New Love, Recurring Battles

I hate the word “sustainability”. It’s such a buzz word and in a lot of ways, very generic, impersonal and meaningless. Even when I use the word I hate it, because how can you encompass all the ideas, ideologies, philosophies, pedagogies, experiences, et cetera that makes up what “sustainability” is?

I think John Robinson gave the best metaphor in a lecture – sustainability, like all great things in life, cannot be defined. It is unique to each person. Such that is life, beauty, love…and I like to believe that.

I often find that I’m fighting myself in my decisions. For example, I went to Sejuiced today which is this awesome little restaurant. They’re all vegan/vegetarian and crazy crazy good. But I had to get it to go and didn’t have any containers for the drink or the food. So this awesome restaurant had biodegradable, compostable, recycled containers. Hence – it’s my new love!
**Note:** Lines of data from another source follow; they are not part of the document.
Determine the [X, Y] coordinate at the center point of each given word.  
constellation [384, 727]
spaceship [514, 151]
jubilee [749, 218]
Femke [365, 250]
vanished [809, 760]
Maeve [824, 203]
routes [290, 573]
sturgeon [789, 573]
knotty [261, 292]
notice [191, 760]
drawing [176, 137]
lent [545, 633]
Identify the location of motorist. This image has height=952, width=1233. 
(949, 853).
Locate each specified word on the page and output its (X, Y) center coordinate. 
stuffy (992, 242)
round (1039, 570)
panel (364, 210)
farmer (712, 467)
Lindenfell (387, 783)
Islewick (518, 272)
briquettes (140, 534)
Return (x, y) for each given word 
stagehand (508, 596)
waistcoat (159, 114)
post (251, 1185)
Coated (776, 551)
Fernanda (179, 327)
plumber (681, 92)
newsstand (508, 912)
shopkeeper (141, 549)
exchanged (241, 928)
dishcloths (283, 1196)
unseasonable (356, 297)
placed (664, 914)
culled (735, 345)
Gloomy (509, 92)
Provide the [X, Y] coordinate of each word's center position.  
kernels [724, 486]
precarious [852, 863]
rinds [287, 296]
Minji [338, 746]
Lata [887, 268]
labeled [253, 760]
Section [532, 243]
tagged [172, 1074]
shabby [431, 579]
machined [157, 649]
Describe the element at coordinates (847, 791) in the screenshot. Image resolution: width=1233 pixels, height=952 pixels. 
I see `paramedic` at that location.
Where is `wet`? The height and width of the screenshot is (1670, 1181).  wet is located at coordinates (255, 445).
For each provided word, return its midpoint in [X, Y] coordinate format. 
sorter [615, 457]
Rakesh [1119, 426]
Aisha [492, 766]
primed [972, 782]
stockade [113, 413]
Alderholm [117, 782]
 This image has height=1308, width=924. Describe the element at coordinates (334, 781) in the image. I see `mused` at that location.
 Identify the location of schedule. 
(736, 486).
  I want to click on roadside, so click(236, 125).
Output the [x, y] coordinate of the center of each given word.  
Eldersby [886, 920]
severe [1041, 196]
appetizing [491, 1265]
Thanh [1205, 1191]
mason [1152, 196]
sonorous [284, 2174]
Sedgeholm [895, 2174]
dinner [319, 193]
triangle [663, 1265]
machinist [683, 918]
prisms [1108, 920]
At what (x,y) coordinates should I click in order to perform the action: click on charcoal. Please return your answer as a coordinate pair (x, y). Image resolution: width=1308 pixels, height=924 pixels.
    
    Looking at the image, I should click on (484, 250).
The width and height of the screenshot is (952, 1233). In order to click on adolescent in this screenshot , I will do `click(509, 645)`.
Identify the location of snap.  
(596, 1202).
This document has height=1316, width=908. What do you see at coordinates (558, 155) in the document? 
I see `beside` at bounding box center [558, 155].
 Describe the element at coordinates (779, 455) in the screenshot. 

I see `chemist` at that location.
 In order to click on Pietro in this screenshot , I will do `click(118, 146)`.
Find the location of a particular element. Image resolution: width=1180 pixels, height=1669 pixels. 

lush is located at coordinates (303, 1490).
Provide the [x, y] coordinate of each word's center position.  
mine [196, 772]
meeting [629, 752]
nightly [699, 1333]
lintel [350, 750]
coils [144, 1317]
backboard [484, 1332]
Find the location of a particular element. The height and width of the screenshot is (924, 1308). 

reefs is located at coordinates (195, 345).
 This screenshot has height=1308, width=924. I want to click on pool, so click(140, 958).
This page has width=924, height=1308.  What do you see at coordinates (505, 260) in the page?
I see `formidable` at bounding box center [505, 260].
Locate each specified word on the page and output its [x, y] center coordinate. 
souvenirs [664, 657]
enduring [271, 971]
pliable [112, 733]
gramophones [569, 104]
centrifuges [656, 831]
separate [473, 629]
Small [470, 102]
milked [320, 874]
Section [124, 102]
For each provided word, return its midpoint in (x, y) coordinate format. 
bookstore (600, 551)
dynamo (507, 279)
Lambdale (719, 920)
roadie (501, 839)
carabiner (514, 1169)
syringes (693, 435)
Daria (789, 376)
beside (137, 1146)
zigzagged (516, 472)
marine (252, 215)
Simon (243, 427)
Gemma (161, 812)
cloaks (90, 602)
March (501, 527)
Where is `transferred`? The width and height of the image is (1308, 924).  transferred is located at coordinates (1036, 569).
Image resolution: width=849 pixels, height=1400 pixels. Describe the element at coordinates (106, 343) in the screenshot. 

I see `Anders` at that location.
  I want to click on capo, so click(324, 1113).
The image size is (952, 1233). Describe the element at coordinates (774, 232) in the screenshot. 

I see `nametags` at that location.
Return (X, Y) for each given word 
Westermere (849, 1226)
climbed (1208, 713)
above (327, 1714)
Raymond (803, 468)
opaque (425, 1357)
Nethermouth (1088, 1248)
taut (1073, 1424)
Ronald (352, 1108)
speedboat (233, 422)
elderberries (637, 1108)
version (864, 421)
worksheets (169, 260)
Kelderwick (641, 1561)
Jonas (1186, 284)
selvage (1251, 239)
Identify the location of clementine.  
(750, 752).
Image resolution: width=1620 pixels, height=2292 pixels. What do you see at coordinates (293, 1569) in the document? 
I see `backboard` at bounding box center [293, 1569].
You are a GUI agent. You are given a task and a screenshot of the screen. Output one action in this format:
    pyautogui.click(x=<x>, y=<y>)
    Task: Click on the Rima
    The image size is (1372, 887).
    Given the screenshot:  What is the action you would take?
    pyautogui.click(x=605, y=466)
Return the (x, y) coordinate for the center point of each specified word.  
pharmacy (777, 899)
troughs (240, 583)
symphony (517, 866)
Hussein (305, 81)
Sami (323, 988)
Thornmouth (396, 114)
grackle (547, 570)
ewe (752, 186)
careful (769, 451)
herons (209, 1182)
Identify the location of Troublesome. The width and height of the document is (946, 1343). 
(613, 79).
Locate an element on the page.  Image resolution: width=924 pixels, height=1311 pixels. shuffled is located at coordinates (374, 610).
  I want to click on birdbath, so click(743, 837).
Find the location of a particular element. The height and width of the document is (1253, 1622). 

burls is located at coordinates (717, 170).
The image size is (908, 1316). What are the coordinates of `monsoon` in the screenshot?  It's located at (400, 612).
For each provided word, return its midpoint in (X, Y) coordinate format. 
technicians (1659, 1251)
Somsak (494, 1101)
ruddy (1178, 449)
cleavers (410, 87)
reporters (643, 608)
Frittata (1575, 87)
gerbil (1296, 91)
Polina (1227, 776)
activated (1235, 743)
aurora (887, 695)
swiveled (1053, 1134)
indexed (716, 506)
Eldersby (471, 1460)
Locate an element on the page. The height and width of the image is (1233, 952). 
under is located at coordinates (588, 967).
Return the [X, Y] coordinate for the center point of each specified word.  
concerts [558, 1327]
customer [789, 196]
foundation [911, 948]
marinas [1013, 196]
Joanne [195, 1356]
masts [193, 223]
However, I get to school to work in the SUB. And I can’t find any composting bins (since Pacific Spirit Place was closed). I mean – I could’ve taken 5 minutes and walked to Irving – and if I had thought about it it probably would’ve been worth it. But what about the million of other compostable containers that wouldn’t be composted because, well – it’s too much work.

And then I get really upset that this seems to be a recurring battle within myself. Being resourceful, buying less packaging and reducing the overall waste I produce is always at the forefront of my mind. But the more I think about it, the more I see the things I am not doing.

For example, composting at home. Since I live at home, it’s hard to communicate with my family the importance of placing organics in a different location. I’ve tried to start a conversation many times over it, but at the end of the day, it’s always cut short by a “why don’t you do it – it’s too much work for us”. So most of the time when I’m at home, I make the trip down to the yard trimmings box to compost the food scraps from what I cooked. It’s disappointing, frustrating, and definitely contributes to the daily battle I have with myself.

I just feel like I’m not doing enough. Even when I’m trying my best – I just wish I had the resources, autonomy and finances to invest in more sustainable waste management practices in my own home.